**The problem**
Pick out every line in the material that contains the word "This" and copy each of those lines.
* BEGIN Input records *
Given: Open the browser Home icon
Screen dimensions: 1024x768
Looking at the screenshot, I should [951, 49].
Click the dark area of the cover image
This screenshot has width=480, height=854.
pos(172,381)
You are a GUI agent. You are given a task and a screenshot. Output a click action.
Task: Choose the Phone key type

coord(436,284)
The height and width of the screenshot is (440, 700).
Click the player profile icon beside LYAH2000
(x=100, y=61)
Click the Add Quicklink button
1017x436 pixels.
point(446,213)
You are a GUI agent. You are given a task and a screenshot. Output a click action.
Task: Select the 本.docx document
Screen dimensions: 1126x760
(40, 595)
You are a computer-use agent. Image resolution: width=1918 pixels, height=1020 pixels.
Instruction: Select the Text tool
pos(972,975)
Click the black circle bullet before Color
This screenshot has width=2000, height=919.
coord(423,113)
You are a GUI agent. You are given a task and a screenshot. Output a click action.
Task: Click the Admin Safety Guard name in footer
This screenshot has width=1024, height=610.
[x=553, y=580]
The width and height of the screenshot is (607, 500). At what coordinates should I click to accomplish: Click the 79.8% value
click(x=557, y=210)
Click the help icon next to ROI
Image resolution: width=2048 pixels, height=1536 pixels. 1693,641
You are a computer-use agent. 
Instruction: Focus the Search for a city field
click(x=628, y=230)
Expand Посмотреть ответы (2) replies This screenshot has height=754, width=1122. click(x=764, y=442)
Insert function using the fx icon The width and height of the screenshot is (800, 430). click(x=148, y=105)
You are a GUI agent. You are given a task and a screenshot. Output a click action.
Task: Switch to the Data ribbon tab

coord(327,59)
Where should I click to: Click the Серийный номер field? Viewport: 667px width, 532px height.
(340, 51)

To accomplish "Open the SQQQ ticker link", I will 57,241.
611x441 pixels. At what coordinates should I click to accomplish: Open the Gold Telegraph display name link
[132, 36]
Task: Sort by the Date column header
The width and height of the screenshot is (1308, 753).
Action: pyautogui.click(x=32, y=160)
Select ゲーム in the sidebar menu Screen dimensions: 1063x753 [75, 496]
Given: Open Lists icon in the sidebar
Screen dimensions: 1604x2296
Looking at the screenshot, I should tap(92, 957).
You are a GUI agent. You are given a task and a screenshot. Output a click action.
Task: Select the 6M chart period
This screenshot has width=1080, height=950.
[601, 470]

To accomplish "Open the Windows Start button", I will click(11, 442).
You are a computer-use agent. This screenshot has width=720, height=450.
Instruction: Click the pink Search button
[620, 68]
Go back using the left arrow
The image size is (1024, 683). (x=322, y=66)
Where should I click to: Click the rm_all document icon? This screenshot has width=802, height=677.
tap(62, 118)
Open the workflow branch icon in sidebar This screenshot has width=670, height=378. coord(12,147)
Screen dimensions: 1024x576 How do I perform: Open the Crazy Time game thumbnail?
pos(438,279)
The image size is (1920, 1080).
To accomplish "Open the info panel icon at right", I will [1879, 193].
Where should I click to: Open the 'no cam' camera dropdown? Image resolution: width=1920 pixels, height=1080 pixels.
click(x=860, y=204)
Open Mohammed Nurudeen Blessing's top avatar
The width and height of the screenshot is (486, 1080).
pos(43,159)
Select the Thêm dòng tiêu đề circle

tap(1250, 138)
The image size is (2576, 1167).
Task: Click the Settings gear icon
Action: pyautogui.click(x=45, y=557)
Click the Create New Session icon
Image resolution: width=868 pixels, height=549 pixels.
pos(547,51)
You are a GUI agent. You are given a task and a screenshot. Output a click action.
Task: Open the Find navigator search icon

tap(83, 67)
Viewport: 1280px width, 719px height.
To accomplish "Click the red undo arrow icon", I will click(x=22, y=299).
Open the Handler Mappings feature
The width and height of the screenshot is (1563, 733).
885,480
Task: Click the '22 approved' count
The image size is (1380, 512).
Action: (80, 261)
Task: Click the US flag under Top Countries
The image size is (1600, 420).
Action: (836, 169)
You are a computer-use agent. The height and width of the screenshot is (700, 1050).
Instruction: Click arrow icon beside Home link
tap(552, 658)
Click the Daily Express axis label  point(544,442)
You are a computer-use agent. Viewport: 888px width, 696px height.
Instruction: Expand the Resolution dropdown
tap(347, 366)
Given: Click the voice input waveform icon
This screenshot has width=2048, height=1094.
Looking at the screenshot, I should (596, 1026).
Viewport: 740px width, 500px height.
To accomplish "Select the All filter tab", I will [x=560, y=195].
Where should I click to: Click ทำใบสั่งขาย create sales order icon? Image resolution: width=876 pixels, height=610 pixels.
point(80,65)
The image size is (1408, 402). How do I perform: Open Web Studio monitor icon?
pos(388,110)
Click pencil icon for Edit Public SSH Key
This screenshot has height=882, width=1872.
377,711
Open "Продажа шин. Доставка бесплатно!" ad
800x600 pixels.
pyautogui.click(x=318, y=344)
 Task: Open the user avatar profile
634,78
* END Input records *
**Right answer**
This screenshot has width=480, height=854.
This screenshot has width=2000, height=919.
This screenshot has width=1024, height=610.
Expand Посмотреть ответы (2) replies This screenshot has height=754, width=1122. click(x=764, y=442)
This screenshot has width=1080, height=950.
You are a computer-use agent. This screenshot has width=720, height=450.
Where should I click to: Click the rm_all document icon? This screenshot has width=802, height=677.
Open the workflow branch icon in sidebar This screenshot has width=670, height=378. coord(12,147)
This screenshot has width=2048, height=1094.
This screenshot has height=882, width=1872.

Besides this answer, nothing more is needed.